- **YOUR TASK**
Extract precisely the lines that run from the line containing "Image resolution: width=429" to the end of the records below, with both ends included and pictures omitted.

- **DATA LISTING**

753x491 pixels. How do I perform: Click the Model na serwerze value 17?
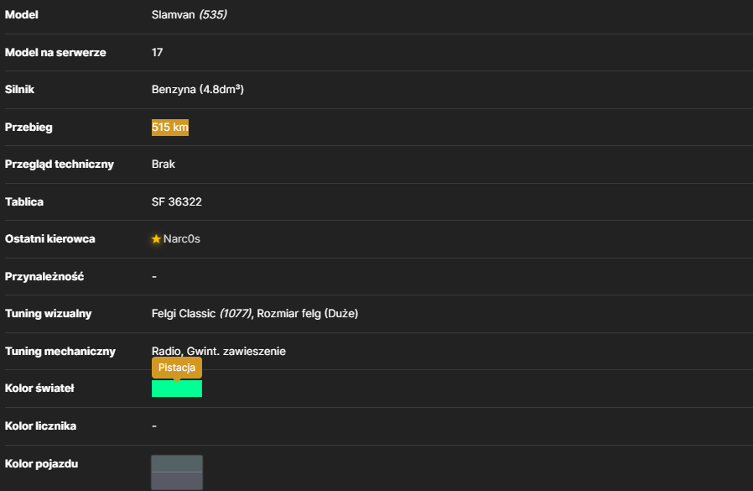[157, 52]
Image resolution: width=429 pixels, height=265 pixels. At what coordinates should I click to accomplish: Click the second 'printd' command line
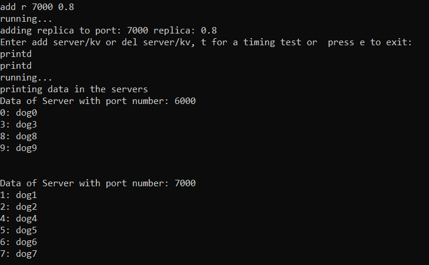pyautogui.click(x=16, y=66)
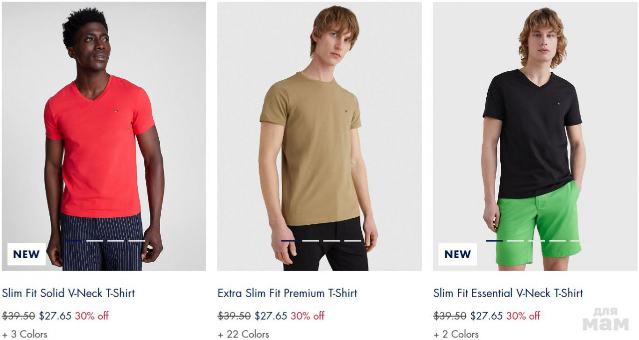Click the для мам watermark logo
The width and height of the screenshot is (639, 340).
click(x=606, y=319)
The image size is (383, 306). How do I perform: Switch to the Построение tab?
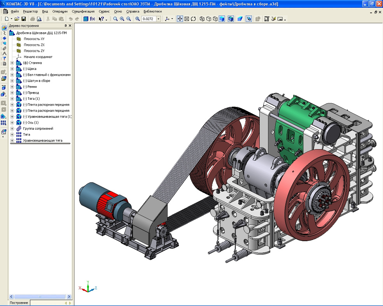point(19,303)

- **WRITTEN ANSWER**
Image resolution: width=429 pixels, height=265 pixels. At what coordinates should I click to accomplish: Click the second 'printd' command line
pyautogui.click(x=16, y=66)
Click the для мам watermark logo
The width and height of the screenshot is (639, 340).
click(x=606, y=319)
The image size is (383, 306). How do I perform: Switch to the Построение tab?
point(19,303)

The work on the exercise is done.